**What you should do:** Which lines of the records contain the word "computer"? Copy each one.

──────────

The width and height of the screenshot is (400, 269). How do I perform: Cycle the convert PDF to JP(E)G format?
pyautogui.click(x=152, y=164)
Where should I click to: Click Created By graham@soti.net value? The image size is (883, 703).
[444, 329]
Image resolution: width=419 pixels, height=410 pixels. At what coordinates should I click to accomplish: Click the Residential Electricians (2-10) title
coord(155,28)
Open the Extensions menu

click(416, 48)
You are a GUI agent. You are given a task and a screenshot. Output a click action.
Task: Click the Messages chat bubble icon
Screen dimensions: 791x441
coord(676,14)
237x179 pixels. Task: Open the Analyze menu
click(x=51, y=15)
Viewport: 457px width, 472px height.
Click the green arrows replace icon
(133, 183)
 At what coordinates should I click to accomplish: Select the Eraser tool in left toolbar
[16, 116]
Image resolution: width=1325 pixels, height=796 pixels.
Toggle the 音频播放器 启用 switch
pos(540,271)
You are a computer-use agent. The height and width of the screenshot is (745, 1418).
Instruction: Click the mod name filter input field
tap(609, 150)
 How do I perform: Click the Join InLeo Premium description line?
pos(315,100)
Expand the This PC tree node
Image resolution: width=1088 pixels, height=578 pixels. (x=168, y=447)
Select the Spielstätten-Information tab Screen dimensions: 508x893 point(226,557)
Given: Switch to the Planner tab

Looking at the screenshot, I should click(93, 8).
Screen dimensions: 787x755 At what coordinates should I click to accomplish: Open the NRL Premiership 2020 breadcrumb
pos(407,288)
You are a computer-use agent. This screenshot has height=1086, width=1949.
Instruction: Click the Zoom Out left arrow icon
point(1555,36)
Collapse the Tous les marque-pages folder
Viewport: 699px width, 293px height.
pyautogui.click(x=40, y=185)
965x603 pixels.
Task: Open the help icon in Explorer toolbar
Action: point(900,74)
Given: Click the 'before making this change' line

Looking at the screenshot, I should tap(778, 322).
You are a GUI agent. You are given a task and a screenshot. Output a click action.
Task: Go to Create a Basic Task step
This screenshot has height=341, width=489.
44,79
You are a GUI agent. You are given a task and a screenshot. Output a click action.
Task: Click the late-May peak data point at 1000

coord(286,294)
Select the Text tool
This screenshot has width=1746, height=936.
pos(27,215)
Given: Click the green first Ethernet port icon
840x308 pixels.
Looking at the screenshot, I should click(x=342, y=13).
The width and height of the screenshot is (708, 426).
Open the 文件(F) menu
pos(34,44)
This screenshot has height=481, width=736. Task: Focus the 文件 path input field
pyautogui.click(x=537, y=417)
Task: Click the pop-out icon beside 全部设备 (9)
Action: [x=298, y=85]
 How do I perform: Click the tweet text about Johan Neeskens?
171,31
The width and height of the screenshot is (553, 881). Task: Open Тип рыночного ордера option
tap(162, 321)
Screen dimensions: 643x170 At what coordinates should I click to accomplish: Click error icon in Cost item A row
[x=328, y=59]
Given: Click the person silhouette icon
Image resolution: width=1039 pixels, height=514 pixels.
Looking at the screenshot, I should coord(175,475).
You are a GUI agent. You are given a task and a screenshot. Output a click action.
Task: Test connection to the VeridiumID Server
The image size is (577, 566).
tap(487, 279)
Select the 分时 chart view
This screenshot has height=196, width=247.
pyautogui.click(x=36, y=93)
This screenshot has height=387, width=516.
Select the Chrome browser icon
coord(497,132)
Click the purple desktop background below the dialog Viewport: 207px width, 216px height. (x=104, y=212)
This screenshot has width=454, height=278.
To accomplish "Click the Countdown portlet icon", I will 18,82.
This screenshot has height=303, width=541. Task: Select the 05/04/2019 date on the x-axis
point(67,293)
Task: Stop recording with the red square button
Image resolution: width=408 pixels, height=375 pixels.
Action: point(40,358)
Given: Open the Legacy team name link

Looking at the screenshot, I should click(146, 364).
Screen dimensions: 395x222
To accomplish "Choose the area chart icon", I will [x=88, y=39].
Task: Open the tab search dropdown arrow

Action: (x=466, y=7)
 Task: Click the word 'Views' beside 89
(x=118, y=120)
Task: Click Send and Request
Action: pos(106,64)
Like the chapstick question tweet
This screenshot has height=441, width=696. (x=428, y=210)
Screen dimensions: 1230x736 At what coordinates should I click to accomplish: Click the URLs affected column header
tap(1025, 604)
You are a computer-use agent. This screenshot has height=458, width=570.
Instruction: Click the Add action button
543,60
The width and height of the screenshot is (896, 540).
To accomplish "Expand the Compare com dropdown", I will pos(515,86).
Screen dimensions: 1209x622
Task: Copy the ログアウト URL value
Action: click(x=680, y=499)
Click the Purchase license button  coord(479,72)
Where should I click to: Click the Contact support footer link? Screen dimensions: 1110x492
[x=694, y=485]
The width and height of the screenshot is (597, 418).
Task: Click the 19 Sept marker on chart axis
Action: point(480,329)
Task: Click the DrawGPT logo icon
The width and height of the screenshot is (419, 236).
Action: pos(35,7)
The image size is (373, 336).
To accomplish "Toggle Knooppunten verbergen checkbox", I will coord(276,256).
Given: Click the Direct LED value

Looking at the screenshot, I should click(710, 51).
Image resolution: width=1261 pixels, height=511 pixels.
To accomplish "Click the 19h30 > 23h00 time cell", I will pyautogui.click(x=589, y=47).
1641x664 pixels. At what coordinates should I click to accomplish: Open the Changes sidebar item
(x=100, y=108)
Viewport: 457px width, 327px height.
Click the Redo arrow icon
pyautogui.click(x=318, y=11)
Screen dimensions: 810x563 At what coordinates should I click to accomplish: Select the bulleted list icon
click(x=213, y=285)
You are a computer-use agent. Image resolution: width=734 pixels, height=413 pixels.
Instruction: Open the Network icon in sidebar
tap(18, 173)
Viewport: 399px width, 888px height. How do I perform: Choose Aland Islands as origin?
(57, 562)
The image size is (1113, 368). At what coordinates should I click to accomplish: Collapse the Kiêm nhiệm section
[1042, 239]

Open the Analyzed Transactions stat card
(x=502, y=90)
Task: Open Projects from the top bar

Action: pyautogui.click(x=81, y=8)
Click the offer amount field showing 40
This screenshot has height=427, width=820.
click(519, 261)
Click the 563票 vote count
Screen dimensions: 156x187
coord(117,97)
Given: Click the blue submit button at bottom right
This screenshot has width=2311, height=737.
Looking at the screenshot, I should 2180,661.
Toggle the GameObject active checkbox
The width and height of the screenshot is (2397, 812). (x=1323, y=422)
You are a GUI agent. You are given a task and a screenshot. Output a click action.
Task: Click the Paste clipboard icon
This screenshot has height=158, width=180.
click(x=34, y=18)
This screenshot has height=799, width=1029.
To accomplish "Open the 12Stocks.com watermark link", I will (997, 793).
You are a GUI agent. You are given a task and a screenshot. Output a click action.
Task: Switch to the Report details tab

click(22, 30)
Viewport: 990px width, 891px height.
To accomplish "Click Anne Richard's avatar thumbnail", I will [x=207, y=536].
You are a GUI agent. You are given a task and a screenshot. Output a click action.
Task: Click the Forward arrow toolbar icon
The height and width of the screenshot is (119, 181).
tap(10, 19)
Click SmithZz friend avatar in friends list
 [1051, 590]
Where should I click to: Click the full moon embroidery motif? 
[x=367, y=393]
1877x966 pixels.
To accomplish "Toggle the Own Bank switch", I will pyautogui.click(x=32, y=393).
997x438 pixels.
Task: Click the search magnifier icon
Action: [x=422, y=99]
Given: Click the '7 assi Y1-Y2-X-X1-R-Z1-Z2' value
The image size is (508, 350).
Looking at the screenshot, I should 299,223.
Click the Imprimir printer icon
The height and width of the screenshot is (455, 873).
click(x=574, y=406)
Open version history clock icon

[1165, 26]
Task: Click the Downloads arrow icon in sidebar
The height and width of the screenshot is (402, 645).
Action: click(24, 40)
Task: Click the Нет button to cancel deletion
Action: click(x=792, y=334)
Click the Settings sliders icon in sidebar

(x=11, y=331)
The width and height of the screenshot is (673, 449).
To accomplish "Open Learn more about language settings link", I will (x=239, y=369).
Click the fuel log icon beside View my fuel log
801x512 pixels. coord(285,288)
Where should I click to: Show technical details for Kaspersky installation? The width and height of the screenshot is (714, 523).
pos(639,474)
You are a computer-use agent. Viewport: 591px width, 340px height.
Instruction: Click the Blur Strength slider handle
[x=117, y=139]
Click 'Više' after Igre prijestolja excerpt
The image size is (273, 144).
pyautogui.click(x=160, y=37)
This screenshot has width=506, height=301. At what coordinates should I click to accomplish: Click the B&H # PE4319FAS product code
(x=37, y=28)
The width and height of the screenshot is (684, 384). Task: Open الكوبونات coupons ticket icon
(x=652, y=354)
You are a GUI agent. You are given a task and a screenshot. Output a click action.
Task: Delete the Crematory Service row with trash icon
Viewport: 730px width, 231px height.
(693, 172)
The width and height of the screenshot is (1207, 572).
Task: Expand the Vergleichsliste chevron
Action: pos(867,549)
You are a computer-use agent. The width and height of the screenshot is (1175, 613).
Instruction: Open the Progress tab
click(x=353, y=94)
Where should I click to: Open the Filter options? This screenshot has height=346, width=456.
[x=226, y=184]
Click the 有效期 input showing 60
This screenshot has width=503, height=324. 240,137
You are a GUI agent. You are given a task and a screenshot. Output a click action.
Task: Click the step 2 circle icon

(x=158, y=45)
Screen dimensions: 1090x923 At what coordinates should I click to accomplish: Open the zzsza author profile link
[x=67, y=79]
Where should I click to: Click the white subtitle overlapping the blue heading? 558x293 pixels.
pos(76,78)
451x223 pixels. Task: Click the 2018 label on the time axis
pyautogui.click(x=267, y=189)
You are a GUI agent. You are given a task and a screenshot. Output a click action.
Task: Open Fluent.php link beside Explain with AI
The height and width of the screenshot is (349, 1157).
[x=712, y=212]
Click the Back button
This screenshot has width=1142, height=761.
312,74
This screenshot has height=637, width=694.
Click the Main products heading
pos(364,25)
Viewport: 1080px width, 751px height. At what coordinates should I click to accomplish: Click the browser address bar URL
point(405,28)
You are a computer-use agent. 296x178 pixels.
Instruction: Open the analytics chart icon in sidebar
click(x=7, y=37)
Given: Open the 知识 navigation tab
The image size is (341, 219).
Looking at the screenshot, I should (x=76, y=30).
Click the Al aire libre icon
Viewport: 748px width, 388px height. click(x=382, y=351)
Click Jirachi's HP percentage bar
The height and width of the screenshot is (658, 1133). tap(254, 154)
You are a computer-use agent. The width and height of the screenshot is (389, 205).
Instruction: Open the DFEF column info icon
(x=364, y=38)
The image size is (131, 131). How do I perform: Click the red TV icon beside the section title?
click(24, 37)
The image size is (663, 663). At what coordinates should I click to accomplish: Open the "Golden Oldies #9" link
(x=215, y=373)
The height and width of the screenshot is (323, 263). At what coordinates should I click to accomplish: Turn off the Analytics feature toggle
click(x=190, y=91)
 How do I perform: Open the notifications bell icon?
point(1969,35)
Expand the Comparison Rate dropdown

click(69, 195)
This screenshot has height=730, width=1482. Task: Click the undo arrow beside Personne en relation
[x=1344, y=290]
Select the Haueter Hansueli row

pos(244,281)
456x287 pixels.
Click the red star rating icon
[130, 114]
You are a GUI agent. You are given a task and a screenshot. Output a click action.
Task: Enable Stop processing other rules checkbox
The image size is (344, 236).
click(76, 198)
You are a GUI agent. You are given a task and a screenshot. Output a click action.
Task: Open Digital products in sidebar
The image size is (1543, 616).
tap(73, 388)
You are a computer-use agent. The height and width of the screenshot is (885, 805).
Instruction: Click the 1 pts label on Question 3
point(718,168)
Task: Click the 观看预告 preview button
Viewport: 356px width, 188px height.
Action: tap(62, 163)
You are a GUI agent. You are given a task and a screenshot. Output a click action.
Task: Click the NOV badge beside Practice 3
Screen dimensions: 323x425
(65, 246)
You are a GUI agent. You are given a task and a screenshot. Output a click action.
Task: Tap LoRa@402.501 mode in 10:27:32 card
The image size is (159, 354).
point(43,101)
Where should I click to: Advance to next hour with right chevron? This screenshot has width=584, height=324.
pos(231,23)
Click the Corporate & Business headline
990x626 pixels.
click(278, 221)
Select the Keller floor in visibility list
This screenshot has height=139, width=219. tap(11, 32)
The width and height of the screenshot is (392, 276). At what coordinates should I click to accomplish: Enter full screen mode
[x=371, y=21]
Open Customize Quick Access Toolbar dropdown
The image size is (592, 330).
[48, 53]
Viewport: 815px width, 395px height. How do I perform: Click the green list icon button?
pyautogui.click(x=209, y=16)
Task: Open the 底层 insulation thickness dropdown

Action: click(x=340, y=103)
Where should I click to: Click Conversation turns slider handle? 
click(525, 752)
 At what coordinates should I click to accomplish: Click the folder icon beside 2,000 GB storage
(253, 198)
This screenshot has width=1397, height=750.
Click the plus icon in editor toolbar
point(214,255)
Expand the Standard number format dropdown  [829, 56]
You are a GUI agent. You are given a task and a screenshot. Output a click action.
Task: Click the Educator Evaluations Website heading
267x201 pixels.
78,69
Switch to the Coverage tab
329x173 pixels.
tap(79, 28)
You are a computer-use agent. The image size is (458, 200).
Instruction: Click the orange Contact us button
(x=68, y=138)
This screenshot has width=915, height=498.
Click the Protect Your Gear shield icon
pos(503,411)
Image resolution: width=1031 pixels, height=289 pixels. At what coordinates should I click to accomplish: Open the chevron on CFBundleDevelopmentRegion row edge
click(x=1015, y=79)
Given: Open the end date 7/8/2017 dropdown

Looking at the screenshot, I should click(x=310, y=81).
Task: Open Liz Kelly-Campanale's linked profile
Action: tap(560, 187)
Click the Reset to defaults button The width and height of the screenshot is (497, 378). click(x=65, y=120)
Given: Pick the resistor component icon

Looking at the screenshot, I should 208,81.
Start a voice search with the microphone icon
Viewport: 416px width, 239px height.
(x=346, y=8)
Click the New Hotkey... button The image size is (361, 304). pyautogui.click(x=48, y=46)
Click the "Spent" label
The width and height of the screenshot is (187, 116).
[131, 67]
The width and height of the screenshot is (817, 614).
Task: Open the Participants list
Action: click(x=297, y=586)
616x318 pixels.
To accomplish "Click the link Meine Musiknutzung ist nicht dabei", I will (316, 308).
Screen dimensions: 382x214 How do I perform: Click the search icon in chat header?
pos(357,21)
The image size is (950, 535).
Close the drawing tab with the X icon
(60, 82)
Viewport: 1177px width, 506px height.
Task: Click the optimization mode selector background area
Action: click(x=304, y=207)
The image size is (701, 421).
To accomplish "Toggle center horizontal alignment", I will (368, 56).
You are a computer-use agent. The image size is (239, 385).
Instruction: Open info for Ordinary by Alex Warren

──────────

**Answer to this problem:**
You are a computer-use agent. The height and width of the screenshot is (745, 1418).
You are a computer-use agent. This screenshot has height=1086, width=1949.
You are a computer-use agent. This screenshot has height=458, width=570.
You are a computer-use agent. Image resolution: width=734 pixels, height=413 pixels.
You are a computer-use agent. Viewport: 591px width, 340px height.
You are a computer-use agent. The width and height of the screenshot is (1175, 613).
You are a computer-use agent. 296x178 pixels.
You are a computer-use agent. The width and height of the screenshot is (389, 205).
You are a computer-use agent. The height and width of the screenshot is (885, 805).
You are a computer-use agent. The image size is (458, 200).
You are a computer-use agent. The image size is (239, 385).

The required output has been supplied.